Sea view. Like life itself, nonverbal communication evolved in the sea. The first Ordovician cues given and received 500 m.y.a. targeted receptors for touch and smell in our remote oceanic ancestors. Deep in the aquatic brain and spinal cord of the jawless fishes, neural circuits evolved which process many of the wordless signs we send and receive today. Spinal and cranial nerves, e.g., continue to link sensory input with motor response in programming the outflow of nonverbal cues:

I. Spinal cord. The oldest proto-gestures can be traced to tactile-withdrawal spinal reflexes of the earliest known vertebrates. Based on studies of newly hatched fishes, e.g., it is likely that touching the skin of the earliest, now extinct animals would have elicited the same alternating, side-to-side flexion movements designed to remove swimmers from predators and to deliver them from harm's way (see CROUCH).

II. Hindbrain. The aquatic hindbrain sent signals to the spinal cord a. to maintain muscle tone, b. to control the excitability of cord reflexes, and c. to select cord paleocircuits for reflexive body movements and postures. A chemical storage area (comparable to our brain's locus ceruleus or "blue spot") was a primary source of the neurotransmitter, norepinephrine. Fiber-linked to the spinal cord below and to the forebrain above, this chemical was (and still is) important in regulating arousal. Today in humans, highly aroused spinal reflexes show, e.g., in faster and stronger body movements.

SUPPLEMENTARY NOTE: Another early chemical reservoir (comparable to our brain's raphe nuclei) was for serotonin. As old as vertebrates themselves--or even older--serotonin has been found in living crabs and lobsters. Injected into the bloodstream of a lobster, e.g., serotonin leads to an elevated body posture expressive of dominance. In our own nervous system, serotonin promotes the expression of confident body signs, such as squaring-up with a partner (see ANGULAR DISTANCE), returning eye contact, and smiling. (N.B.: By increasing serotonin levels, Prozac and similar drugs may decrease aversive [i.e., unfriendly, negative] signs, and increase affiliative [i.e., friendly, positive] cues.)

III. Midbrain.
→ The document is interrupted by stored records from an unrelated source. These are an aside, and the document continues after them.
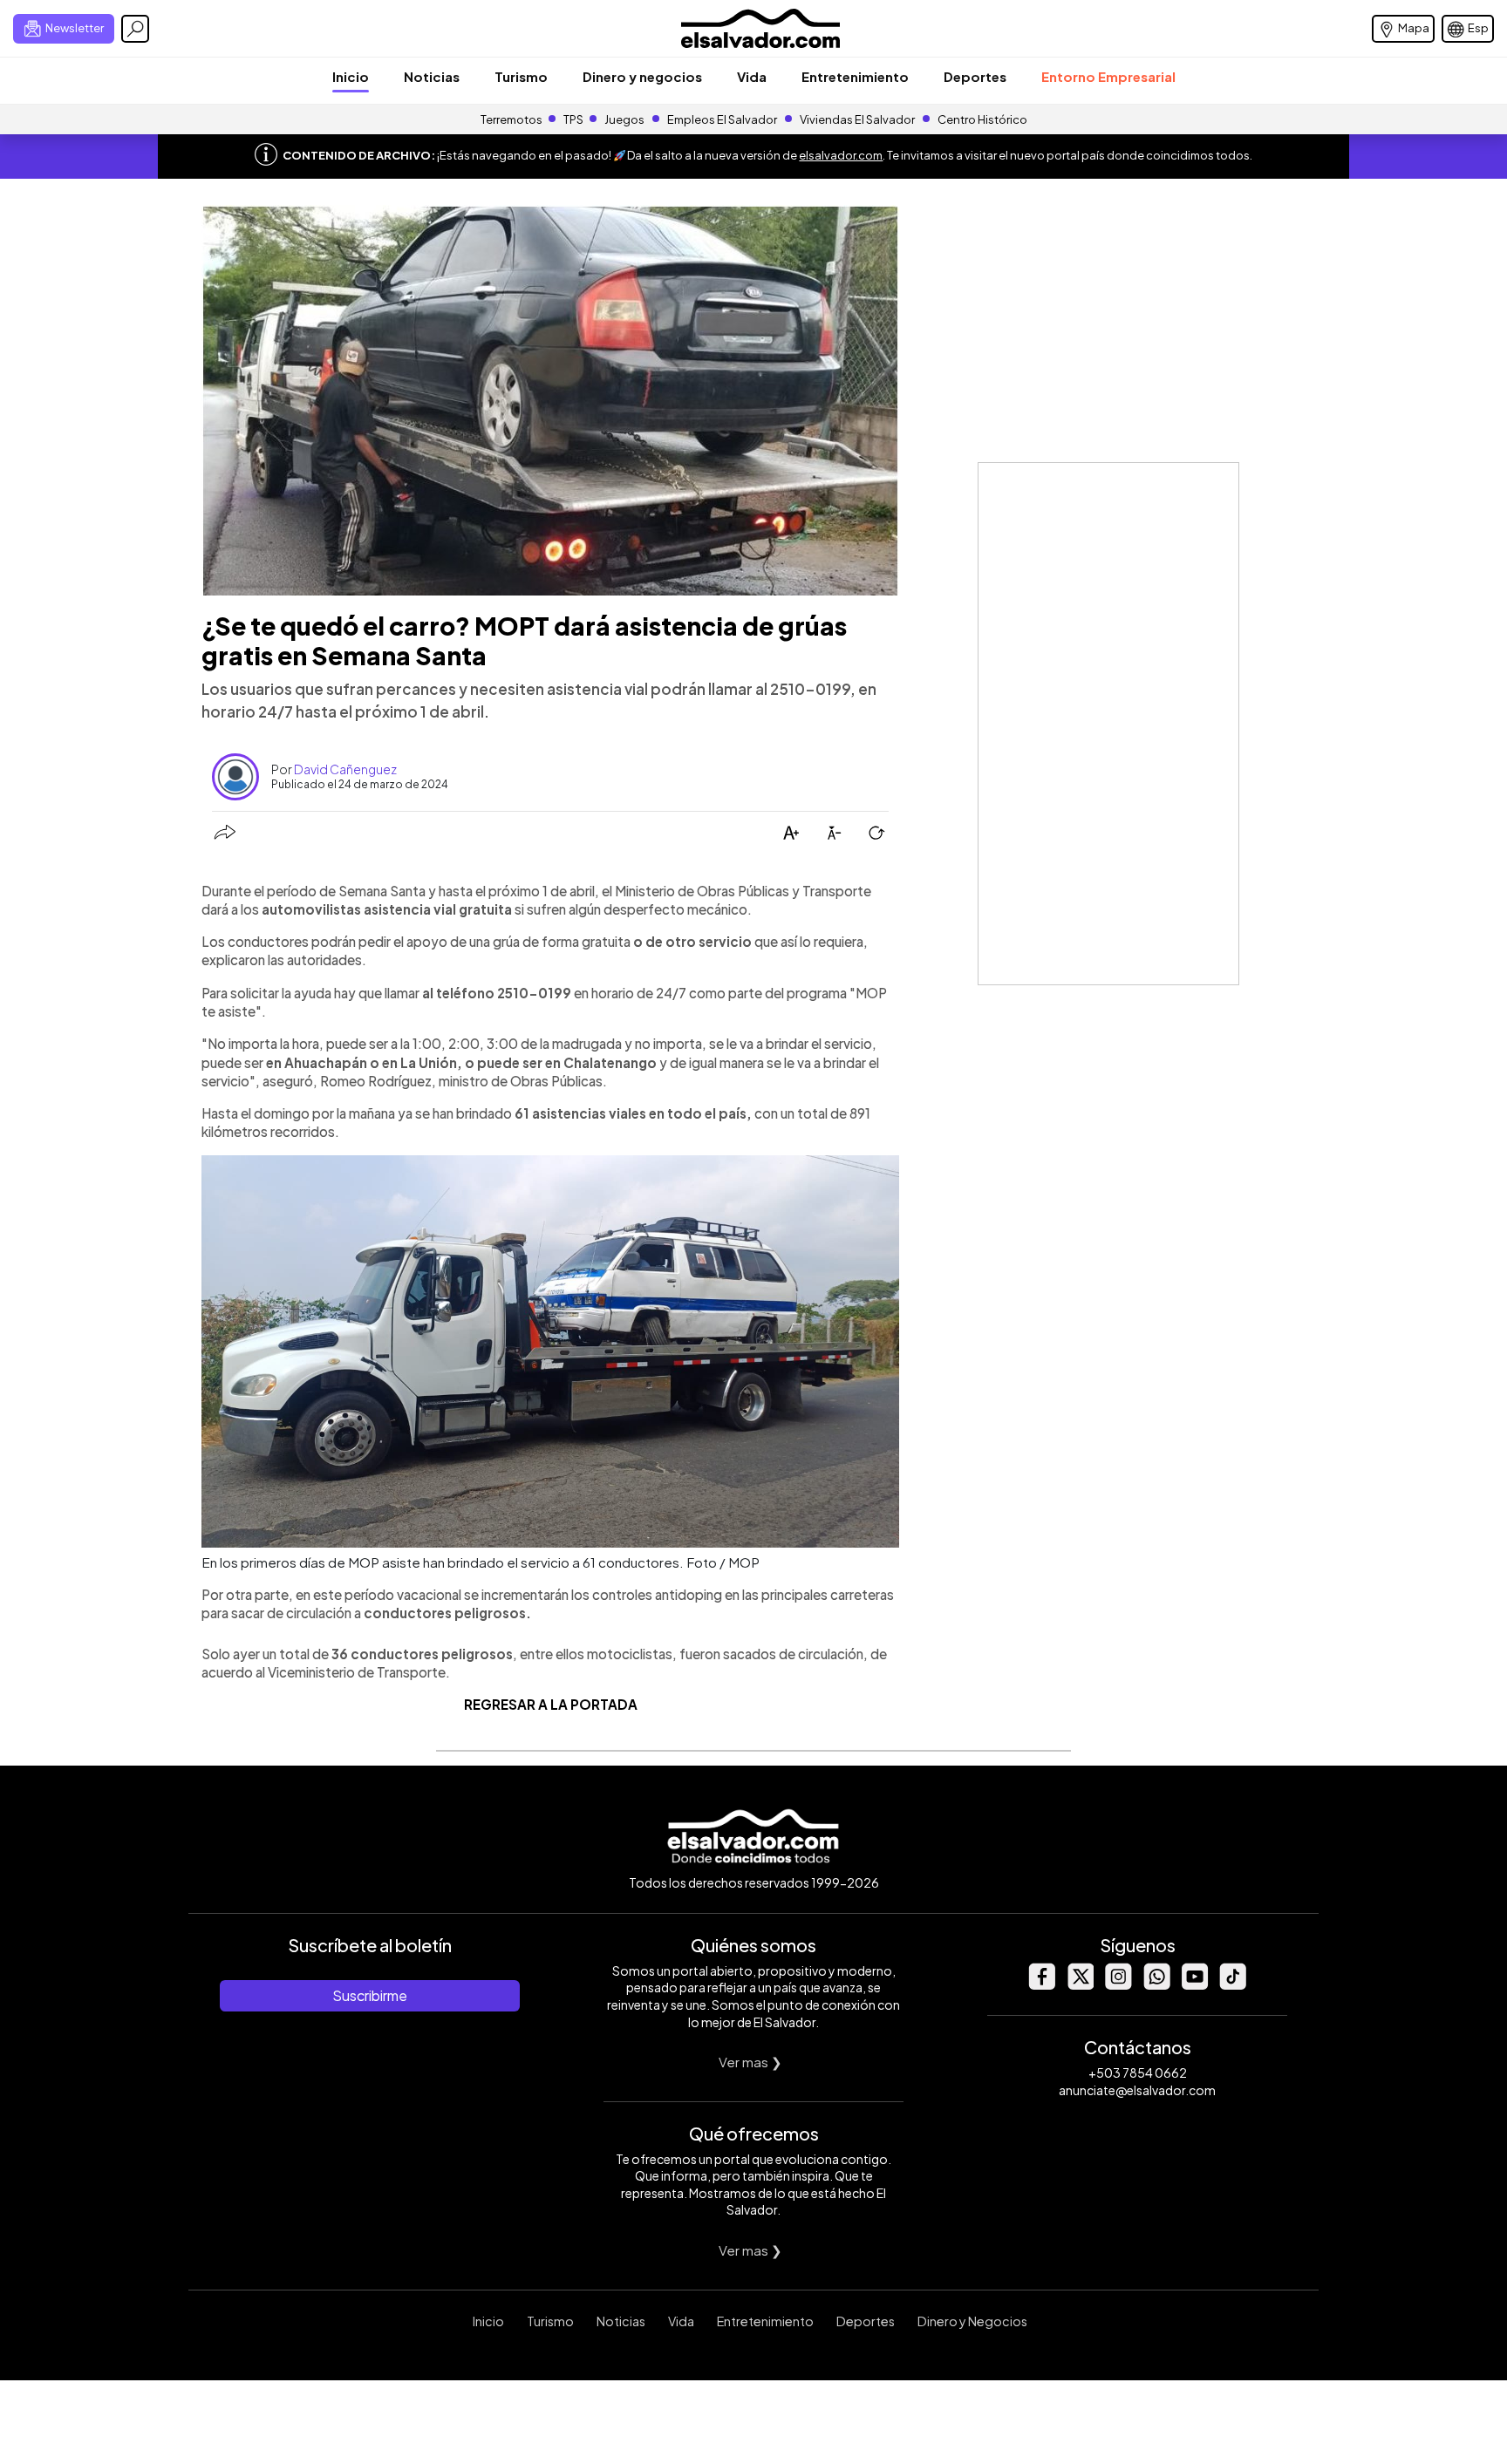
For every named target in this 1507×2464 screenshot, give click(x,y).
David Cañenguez (345, 769)
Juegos (624, 119)
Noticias (432, 76)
The aquatic midbrain had a chemical storage area for the neurotransmitter dopamine. Comparable to our own midbrain's substantia nigra (or "black spot"), it supplied dopamine to primitive motor centers of the striatal complex (still present in our basal ganglia), which influenced body movements for locomotion and for keeping upright in gravity's downward pull (see ANTIGRAVITY SIGN). Lowered dopamine levels in humans (caused, e.g., by Parkinson's disease) may show in an awkward shuffling gait, an expressionless face, and rotary trembling movements of the arms and hands (see AKINESIA).

IV. Forebrain. Incoming (or afferent) taste and aroma cues dominated the aquatic forebrain via fiberlinks from the amygdala to chemical-control areas of the hypothalamus. On the former's command, nuclei of the latter released neurohormones into the bloodstream, arousing body movements and postures of the fight-or-flight response.